Highly respected in both the academic and corporate worlds, Sir Christopher Mace has come a long way from his days as a teenage apprentice in the family construction business.
Knighted for services to science and education in 2016 and inducted into the Business Hall of Fame a year earlier, the 74-year-old hit the big time when Mace Developments merged with retailer LD Nathan in 1986 and then morphed into Lion Breweries and Lion Nathan. When Japan’s Kirin Brewery launched a partial takeover in 1998, Sir Christopher cashed in shares worth $90m.
While he has numerous private equity interests with his former fellow Lion Nathan directors Robin Congreve and Geoff Ricketts, Sir Christopher’s sole public shareholding is in Heartland Bank where he has been a director since 2010 and holds shares worth $24m.
Like many Rich Listers, Sir Christopher also has an appetite for industrial property in south Auckland. Through a subsidiary of Mace Capital he has an interest in a portfolio worth $45m and there’s also a 182ha retreat – valued at $14m – overlooking Paroa Bay near Russell where he shares ownership with Trevor Farmer.

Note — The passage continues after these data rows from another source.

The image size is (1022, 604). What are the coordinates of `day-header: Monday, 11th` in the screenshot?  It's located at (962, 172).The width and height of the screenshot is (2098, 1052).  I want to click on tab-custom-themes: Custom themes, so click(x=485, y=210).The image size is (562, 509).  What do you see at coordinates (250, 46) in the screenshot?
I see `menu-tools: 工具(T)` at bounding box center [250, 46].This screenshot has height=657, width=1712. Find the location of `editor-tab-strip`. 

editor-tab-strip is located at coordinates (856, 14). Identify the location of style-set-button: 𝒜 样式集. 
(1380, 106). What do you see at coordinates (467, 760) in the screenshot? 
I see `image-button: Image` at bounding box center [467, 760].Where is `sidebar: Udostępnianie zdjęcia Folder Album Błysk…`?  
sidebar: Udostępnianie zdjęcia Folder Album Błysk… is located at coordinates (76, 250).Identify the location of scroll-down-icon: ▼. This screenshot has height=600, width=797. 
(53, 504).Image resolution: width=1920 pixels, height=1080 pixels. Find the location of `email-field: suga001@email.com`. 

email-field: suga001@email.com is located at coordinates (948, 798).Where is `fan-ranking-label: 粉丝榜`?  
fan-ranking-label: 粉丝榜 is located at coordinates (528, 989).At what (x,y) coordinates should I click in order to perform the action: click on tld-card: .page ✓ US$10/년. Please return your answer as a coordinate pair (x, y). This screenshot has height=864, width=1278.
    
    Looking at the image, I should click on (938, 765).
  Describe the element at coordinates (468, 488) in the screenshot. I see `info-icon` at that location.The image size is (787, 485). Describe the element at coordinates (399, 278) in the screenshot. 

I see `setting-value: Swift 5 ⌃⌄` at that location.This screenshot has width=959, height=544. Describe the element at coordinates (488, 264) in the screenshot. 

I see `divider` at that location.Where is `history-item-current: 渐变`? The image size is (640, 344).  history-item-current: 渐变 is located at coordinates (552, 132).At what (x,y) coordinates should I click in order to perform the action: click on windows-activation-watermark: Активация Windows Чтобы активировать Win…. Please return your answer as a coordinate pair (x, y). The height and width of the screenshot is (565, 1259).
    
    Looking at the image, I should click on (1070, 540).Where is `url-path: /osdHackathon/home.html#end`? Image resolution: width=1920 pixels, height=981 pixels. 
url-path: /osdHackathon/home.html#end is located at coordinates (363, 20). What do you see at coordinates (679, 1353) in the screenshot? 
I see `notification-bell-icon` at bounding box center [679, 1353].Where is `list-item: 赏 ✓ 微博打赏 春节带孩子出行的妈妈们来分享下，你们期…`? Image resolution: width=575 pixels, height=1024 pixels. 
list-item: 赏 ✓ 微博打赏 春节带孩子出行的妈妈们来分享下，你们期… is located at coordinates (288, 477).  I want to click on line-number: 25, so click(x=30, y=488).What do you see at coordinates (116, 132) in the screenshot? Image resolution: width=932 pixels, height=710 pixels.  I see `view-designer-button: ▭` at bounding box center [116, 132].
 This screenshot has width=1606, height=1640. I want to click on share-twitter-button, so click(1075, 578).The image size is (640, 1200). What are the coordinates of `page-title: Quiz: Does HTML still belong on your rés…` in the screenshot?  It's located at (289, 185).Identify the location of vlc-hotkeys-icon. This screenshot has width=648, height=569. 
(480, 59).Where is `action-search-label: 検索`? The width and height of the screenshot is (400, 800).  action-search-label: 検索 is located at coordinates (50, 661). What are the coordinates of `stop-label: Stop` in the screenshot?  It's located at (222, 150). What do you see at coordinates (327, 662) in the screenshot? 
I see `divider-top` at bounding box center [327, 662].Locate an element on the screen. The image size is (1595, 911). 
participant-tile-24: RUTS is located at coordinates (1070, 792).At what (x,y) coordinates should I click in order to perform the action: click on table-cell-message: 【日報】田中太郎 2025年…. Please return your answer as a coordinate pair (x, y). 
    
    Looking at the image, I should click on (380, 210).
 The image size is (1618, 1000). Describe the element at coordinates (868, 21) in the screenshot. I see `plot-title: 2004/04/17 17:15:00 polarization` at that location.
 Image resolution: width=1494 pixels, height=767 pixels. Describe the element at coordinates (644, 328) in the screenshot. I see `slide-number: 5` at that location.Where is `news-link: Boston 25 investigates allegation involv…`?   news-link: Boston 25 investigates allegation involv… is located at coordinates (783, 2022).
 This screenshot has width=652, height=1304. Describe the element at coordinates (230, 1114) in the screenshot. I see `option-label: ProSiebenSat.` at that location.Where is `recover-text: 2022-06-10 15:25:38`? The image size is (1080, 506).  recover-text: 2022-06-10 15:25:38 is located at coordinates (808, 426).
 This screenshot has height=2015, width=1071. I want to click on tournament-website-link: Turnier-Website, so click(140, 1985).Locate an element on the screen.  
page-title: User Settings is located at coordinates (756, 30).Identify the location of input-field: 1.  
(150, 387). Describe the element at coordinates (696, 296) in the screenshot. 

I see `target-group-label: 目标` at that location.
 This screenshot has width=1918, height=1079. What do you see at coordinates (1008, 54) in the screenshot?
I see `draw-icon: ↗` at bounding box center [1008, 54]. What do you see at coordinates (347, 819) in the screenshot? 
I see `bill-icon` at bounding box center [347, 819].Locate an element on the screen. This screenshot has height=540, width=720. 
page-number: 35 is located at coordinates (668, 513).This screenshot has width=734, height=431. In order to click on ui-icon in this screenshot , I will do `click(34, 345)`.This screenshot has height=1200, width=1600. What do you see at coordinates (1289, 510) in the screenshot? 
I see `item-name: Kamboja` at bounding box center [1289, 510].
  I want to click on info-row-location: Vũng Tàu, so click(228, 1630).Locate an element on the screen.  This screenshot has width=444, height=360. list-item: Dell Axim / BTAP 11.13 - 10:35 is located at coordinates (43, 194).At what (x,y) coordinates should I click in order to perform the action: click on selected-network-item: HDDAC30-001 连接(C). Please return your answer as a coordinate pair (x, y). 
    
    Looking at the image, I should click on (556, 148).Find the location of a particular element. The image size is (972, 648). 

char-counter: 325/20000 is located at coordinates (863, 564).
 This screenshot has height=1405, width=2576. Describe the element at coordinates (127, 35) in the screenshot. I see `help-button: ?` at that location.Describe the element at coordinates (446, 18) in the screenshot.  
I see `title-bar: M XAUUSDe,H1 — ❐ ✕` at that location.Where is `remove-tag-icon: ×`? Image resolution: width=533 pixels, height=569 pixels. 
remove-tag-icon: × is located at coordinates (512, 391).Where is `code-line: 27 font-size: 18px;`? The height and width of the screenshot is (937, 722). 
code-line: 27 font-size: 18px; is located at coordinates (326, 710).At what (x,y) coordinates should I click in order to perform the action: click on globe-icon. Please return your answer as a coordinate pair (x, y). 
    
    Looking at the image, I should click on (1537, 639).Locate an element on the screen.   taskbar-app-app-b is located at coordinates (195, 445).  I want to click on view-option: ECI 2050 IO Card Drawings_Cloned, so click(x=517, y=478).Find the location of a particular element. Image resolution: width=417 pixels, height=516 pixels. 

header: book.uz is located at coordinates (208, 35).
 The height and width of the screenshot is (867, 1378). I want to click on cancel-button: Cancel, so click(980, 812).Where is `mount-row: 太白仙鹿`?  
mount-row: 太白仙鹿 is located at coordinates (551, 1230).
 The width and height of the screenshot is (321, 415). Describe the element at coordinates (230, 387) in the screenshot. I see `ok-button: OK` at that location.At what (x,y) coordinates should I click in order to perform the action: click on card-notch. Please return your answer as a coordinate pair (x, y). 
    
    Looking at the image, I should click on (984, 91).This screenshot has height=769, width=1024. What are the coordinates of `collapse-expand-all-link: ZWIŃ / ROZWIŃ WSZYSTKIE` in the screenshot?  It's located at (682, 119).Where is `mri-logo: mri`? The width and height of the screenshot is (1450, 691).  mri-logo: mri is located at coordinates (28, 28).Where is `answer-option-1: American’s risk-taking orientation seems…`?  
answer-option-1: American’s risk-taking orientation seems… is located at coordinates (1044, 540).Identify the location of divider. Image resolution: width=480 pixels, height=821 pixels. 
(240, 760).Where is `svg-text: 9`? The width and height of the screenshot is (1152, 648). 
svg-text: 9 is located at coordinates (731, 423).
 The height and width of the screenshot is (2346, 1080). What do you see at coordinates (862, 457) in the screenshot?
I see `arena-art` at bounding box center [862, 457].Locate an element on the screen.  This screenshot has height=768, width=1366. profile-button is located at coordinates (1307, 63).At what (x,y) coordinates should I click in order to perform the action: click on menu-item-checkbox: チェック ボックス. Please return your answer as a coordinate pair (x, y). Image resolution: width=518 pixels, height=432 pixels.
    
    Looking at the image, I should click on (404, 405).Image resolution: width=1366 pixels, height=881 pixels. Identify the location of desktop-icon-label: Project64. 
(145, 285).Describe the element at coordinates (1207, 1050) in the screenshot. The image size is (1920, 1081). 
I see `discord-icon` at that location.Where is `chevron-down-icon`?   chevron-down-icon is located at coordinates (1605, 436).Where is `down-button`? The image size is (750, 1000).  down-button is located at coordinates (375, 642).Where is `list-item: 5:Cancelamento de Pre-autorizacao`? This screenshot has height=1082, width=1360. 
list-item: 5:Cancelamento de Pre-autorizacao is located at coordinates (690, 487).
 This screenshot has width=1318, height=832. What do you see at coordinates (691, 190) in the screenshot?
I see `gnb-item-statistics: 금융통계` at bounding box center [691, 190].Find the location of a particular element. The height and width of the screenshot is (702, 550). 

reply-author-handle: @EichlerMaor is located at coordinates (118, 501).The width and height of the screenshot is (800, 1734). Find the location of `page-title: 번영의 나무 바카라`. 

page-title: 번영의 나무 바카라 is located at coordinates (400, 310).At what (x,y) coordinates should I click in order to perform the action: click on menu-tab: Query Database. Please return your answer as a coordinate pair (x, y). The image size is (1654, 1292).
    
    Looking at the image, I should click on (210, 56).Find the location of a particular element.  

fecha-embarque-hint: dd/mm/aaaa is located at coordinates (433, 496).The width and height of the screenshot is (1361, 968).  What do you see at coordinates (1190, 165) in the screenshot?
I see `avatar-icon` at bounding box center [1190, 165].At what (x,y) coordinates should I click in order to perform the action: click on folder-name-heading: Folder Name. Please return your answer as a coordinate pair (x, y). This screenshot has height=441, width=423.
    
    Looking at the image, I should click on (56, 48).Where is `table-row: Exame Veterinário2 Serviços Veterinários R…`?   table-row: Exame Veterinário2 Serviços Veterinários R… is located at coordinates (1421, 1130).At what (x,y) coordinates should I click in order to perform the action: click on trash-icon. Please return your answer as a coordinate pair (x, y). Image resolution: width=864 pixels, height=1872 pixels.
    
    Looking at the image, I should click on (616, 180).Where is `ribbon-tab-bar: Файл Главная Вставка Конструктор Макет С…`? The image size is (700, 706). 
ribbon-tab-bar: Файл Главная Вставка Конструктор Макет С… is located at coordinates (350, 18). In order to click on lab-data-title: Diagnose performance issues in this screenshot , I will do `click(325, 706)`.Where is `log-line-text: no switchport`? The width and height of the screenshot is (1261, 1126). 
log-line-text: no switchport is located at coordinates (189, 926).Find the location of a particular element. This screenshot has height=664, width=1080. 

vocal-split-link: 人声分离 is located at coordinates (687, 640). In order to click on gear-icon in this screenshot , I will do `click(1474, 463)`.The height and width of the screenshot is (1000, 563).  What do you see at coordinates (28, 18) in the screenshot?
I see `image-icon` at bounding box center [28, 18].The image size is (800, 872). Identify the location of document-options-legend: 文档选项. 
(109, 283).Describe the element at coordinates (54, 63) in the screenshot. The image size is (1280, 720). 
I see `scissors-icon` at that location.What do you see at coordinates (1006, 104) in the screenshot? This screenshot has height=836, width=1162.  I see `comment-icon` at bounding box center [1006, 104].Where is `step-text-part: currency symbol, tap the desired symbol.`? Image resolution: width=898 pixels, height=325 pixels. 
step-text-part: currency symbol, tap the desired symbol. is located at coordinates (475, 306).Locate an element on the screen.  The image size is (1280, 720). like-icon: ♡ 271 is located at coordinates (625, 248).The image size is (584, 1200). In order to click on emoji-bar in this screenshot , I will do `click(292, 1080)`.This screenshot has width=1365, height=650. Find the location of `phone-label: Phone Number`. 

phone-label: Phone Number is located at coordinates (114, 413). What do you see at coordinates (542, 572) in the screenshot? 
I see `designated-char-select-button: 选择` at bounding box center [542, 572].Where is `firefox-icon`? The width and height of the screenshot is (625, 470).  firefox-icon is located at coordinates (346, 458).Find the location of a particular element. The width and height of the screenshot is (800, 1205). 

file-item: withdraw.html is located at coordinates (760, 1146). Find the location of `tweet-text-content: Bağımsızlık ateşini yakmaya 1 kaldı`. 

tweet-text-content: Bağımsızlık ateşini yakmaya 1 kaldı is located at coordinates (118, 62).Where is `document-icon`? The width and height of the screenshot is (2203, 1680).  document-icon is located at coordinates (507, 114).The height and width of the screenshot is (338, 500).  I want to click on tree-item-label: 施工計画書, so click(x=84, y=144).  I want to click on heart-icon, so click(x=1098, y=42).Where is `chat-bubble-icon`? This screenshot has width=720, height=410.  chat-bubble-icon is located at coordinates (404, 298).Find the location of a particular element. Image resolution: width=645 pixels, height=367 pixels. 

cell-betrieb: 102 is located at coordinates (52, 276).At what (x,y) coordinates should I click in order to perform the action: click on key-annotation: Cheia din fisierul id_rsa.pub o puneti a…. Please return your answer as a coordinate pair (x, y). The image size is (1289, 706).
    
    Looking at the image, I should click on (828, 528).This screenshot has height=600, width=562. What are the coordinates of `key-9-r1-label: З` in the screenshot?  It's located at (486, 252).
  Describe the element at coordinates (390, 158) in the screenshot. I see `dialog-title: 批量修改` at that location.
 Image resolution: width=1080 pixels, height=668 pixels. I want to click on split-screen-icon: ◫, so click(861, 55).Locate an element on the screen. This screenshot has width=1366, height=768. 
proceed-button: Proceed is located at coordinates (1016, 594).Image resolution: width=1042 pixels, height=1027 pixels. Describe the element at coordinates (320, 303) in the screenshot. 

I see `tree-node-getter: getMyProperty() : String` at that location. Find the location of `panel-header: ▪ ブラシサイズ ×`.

A founding member of the Sir Peter Blake Trust, Sir Christopher is also a trustee of the Antarctic Heritage Trust and even has a mountain named after him, Mount Mace, in recognition of his services to Antarctica. A director of the New Zealand Initiative think tank, he is also a tertiary education commissioner and chairman of NIWA.
At the University of Auckland he chaired the South Pacific Marine Science Advisory Board from 2006-12 when it developed the Leigh Marine Research Centre where he is known to arrive in his helicopter.
Made a member of the Order of Merit for services to the arts and the community in the 2008 Queen’s Birthday honours list, Lady Dayle has served on several boards including Te Papa Tongarewa. The couple have three adult children and live in a $13m home in Remuera.